Preapproval letters come in all shapes and sizes. Do either seller or buyer have recourse if the lender does not meet the terms of the letter?
Unfortunately, not. The Preapproval Letter is an un-standardized non-binding document with a sole purpose to give the seller (and seller’s agent) assurance that the buyer won’t have any problems obtaining financing. In the past, potential buyers would need to be first pre-qualified – another vague term for a broker to qualify a buyer over the phone or in person. The Pre-Approval letter then represents a higher level of examination and verification into the buyers background. We often ask for initial documentation such as a paystub, bank statement showing source of down payment, and a copy of their credit report to before issuing a Pre Approval Letter. This practice will vary, however, from lender to lender.
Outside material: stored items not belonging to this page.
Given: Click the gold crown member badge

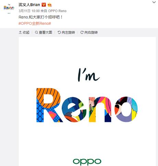Looking at the screenshot, I should [x=49, y=5].
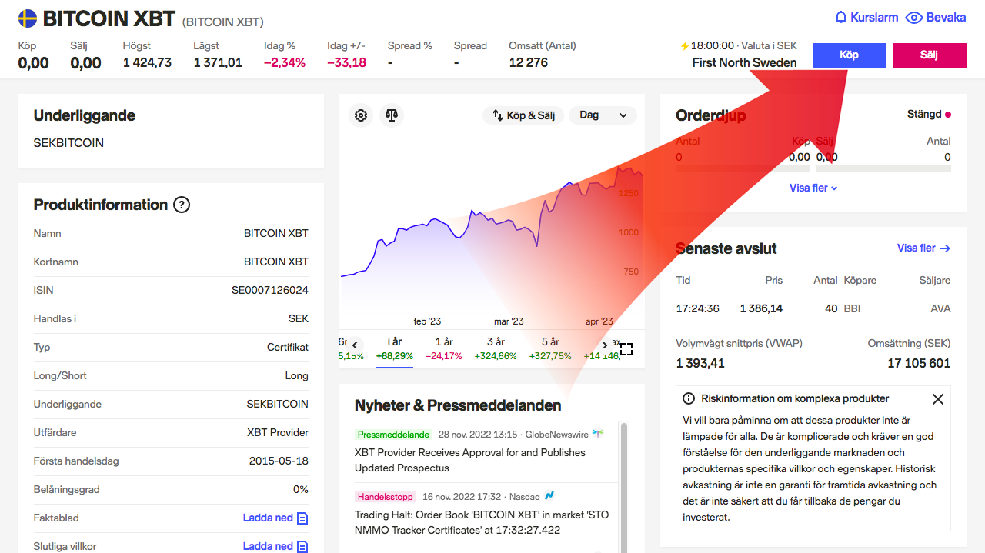Screen dimensions: 985x553
Task: Expand Orderdjup with Visa fler
Action: pos(813,188)
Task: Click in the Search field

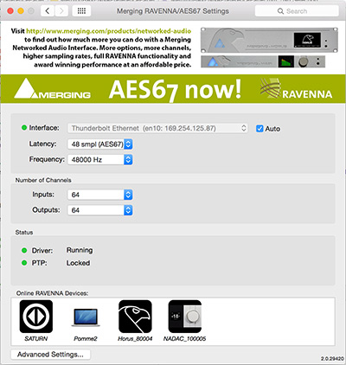Action: pyautogui.click(x=297, y=11)
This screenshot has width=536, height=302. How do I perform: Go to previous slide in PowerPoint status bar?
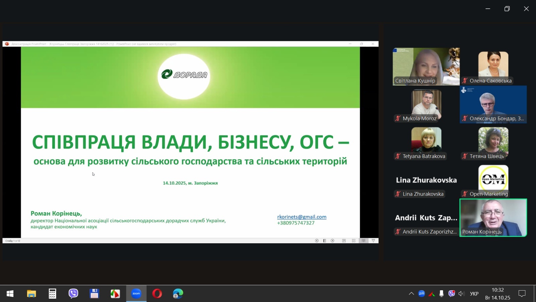click(317, 241)
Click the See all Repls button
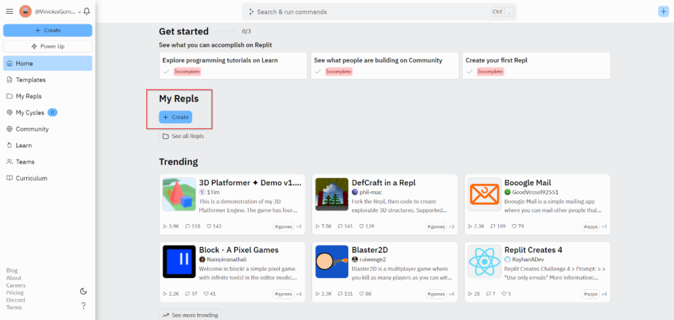The height and width of the screenshot is (320, 674). click(182, 137)
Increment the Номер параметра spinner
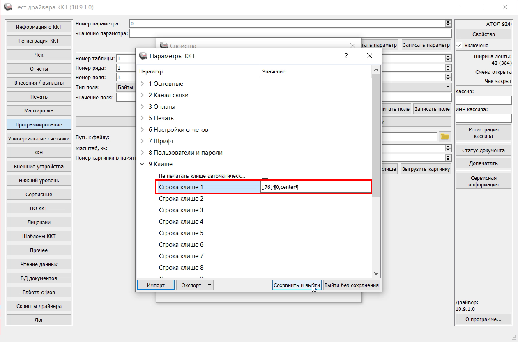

As you probably know, the Preapproval Letter is no guarantee that the loan will be funded and when that happens, there is no legal recourse (no case precedent) against the broker as the letter is not a binding offer to lend credit. Ultimately, every loan application will be viewed with an underwriter’s human eyes and will almost always be approved conditionally. There are simply too many potential pitfalls to navigate before funding occurs – during loan submission, before docs, during signing, before funding – for any lender to be held accountable for what they “pre-approve” at the early stages of the loan process. As such, the Preapproval Letter should be taken with a grain of salt – similar to the Good Faith Estimate. It is a somewhat reliable, yet not conclusive, indication of borrowing power.